# What the exercise asks:
Each entry must be printed again without a single change.

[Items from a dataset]
● ● ● ●

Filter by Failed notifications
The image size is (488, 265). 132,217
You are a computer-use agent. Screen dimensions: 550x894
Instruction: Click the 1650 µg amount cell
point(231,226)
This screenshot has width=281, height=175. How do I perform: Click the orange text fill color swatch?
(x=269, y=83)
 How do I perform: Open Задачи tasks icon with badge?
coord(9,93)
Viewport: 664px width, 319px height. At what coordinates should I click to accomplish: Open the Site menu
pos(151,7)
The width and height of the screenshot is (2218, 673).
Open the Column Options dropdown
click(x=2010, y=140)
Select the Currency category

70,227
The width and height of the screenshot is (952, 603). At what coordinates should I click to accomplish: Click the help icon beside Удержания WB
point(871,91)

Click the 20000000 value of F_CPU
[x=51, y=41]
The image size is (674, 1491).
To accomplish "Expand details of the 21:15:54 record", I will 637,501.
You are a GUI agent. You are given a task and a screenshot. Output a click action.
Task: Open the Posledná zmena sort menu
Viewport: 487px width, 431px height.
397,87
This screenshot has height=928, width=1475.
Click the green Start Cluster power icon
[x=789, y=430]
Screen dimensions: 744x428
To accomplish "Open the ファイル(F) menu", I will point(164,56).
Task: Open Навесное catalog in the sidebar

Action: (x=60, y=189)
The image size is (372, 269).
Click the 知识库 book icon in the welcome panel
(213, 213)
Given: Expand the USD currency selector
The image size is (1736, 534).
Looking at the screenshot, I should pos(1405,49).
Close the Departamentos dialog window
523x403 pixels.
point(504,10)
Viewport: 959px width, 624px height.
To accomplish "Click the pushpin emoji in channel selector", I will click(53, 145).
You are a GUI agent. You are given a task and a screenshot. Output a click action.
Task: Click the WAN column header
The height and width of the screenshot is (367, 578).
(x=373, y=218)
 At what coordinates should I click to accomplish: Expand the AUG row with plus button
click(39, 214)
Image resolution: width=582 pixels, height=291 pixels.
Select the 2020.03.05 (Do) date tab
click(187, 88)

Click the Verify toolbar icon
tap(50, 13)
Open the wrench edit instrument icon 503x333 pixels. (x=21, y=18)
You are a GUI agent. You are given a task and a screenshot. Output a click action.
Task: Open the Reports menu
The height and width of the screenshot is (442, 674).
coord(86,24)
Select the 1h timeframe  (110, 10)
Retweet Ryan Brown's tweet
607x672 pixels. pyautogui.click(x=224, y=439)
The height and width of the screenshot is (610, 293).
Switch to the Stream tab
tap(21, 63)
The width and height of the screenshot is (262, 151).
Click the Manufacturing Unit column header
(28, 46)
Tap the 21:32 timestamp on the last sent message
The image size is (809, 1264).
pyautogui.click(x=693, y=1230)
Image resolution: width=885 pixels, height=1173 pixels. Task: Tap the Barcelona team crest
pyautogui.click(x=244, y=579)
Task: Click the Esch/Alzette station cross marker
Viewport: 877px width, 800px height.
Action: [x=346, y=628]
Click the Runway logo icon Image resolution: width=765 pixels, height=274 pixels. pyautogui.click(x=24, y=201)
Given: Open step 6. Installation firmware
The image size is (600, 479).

● ● ● ●

# Answer space:
Filter by Failed notifications
The image size is (488, 265). 132,217
You are a computer-use agent. Screen dimensions: 550x894
Instruction: Click the 1650 µg amount cell
point(231,226)
This screenshot has width=281, height=175. How do I perform: Click the orange text fill color swatch?
(x=269, y=83)
 How do I perform: Open Задачи tasks icon with badge?
coord(9,93)
Viewport: 664px width, 319px height. At what coordinates should I click to accomplish: Open the Site menu
pos(151,7)
The width and height of the screenshot is (2218, 673).
Open the Column Options dropdown
click(x=2010, y=140)
Select the Currency category

70,227
The width and height of the screenshot is (952, 603). At what coordinates should I click to accomplish: Click the help icon beside Удержания WB
point(871,91)

Click the 20000000 value of F_CPU
[x=51, y=41]
The image size is (674, 1491).
To accomplish "Expand details of the 21:15:54 record", I will 637,501.
You are a GUI agent. You are given a task and a screenshot. Output a click action.
Task: Open the Posledná zmena sort menu
Viewport: 487px width, 431px height.
397,87
This screenshot has height=928, width=1475.
Click the green Start Cluster power icon
[x=789, y=430]
Screen dimensions: 744x428
To accomplish "Open the ファイル(F) menu", I will point(164,56).
Task: Open Навесное catalog in the sidebar

Action: (x=60, y=189)
The image size is (372, 269).
Click the 知识库 book icon in the welcome panel
(213, 213)
Given: Expand the USD currency selector
The image size is (1736, 534).
Looking at the screenshot, I should pos(1405,49).
Close the Departamentos dialog window
523x403 pixels.
point(504,10)
Viewport: 959px width, 624px height.
To accomplish "Click the pushpin emoji in channel selector", I will click(53, 145).
You are a GUI agent. You are given a task and a screenshot. Output a click action.
Task: Click the WAN column header
The height and width of the screenshot is (367, 578).
(x=373, y=218)
 At what coordinates should I click to accomplish: Expand the AUG row with plus button
click(39, 214)
Image resolution: width=582 pixels, height=291 pixels.
Select the 2020.03.05 (Do) date tab
click(187, 88)

Click the Verify toolbar icon
tap(50, 13)
Open the wrench edit instrument icon 503x333 pixels. (x=21, y=18)
You are a GUI agent. You are given a task and a screenshot. Output a click action.
Task: Open the Reports menu
The height and width of the screenshot is (442, 674).
coord(86,24)
Select the 1h timeframe  (110, 10)
Retweet Ryan Brown's tweet
607x672 pixels. pyautogui.click(x=224, y=439)
The height and width of the screenshot is (610, 293).
Switch to the Stream tab
tap(21, 63)
The width and height of the screenshot is (262, 151).
Click the Manufacturing Unit column header
(28, 46)
Tap the 21:32 timestamp on the last sent message
The image size is (809, 1264).
pyautogui.click(x=693, y=1230)
Image resolution: width=885 pixels, height=1173 pixels. Task: Tap the Barcelona team crest
pyautogui.click(x=244, y=579)
Task: Click the Esch/Alzette station cross marker
Viewport: 877px width, 800px height.
Action: [x=346, y=628]
Click the Runway logo icon Image resolution: width=765 pixels, height=274 pixels. pyautogui.click(x=24, y=201)
Given: Open step 6. Installation firmware
The image size is (600, 479).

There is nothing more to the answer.